Sticking to Duterte’s script, media misses the real failure in the water problem

PRESIDENT RODRIGO Duterte has been relentless in attacking Manila Water and Maynilad, the two concessionaire companies for water service in the metropolitan area since the 1990s. In December 2019, he began threatening them over supposedly onerous provisions in the concession agreements.
An issue involving a public utility demands more attention to the details of the agreements than could be found in most initial reports from the first week of December last year. (See “Duterte threats do not solve water problem”)
Most of the media remained on this track, even after information about the circumstances which led to the privatization of the water service; preferring to focus on what the president had to say.

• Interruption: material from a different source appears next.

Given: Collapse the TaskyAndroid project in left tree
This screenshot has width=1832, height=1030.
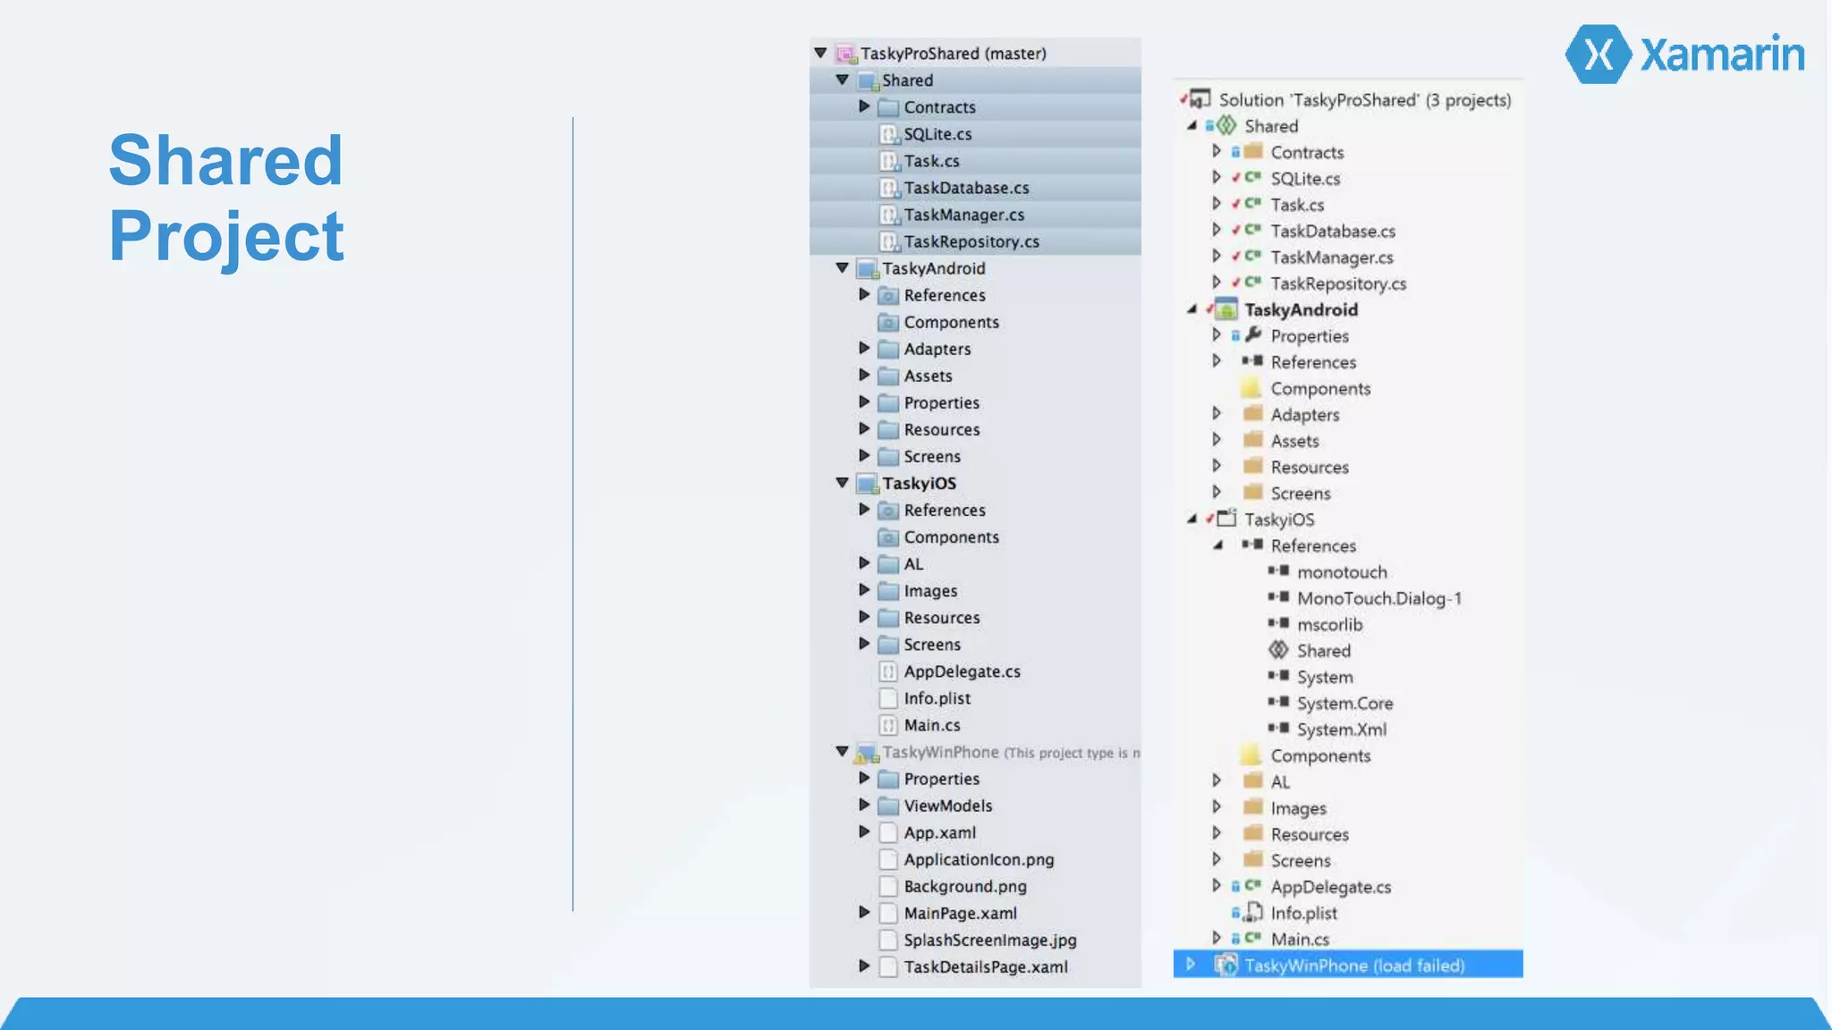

Duterte was not present when the agreements were signed. Media yielding such prominent space to his accusations failed in providing the public a broader context to the issues involved. Still missing in much of the continuing coverage were sources who had more knowledge of the background. There was little said about the mandate that government had given the two companies in signing them on, and how the situation had changed in time.
Fixed on presidential quotes, the media’s framing of the story put the companies in the worst possible light – with the president’s intensified threats to take the owners of the two companies to court.
CMFR monitored reports from the three major Manila broadsheets (Manila Bulletin, Philippine Daily Inquirer and The Philippine Star); four primetime newscasts (ABS-CBN 2’s TV Patrol, CNN Philippines’ News Night, GMA-7’s 24 Oras and TV5’s Aksyon); as well as selected news websites from December 21, 2019 to January 5, 2020.
Two exceptions
In the period of the monitor, media continued to record Duterte’s accusations, which were made without reference to the background of why the two companies got involved in the water utilities business in the first place. Meanwhile, reports also failed to seek out other important sources who were privy to the crafting and the signing of the original concession agreements, including officials at the time whose insights could help the public understand this complex and technical issue.
CMFR found only two exceptions to the limited media reporting on the water issue.
Published in its business pages on December 23, a report by the Bulletin cited the views of former Metropolitan Waterworks and Sewerage System administrator Angel Lazaro who was with the government agency when the original concession agreements were signed. Lazaro acknowledged that circumstances had changed.
Among others, these include the huge investments made by the companies to incorporate infrastructure for waste water and the increased demand given the growth in the Metro Manila’s population.
With the passage of time, Lazaro admitted that the concession deals slid to obsolescence, which led to allegations that the contracts were onerous. In the article, Lazaro pointed out that the problem today is rooted in the diminishing sources of water and not its distribution, which is what Manila Water and Maynilad are supposed to be doing. He also pointed out the government’s failure to develop new sources of water. “The water concessionaires have their hands tied because proposals on development of new water supply sources had not been approved by the government,” Lazaro said.
A special report in the business pages of the Star, also on the same date, quoted Romero Bernardo who was a finance undersecretary during the Corazon Aquino and Fidel Ramos administrations. Bernardo said that the original contracts were not “sweetheart deals” as Duterte’s tirades imply, and were reviewed by several agencies and individuals from both the government and private sectors.
The extension of the concessionaires’ contracts was allowed under the concession agreements and by law. It similarly went through analysis and review by different government agencies for over a year, and public consultations were held before it was approved by then President Gloria Macapagal-Arroyo, he added.
Bernardo also explained that the rationale for the extension then was compelling, given the new waste water requirements set by the Clean Water Act and a Supreme Court mandamus requiring full sewerage coverage for the concessions. These needed more investments, the tariff rate impacts of which had to be mitigated. “By extending the contract through 2037, there is a longer period of recovery of these long life investments, and thus lower annual tariff adjustments,” Bernardo said.
The Star also recalled former President Ramos’ December 4 letter to Duterte in which he asked the government to honor the concession agreement.
The Bulletin and the Star’s accounts presented the facts. These reports were in contrast to Duterte’s oversimplified narrative of supposed corporate greed, the emphasis on which deflected attention from the government’s failure to find and develop additional sources of water.
Concessionaires were sufficiently cowed by the chain of charges and accusations. But media should have known better than to report Duterte’s misplaced anger without question.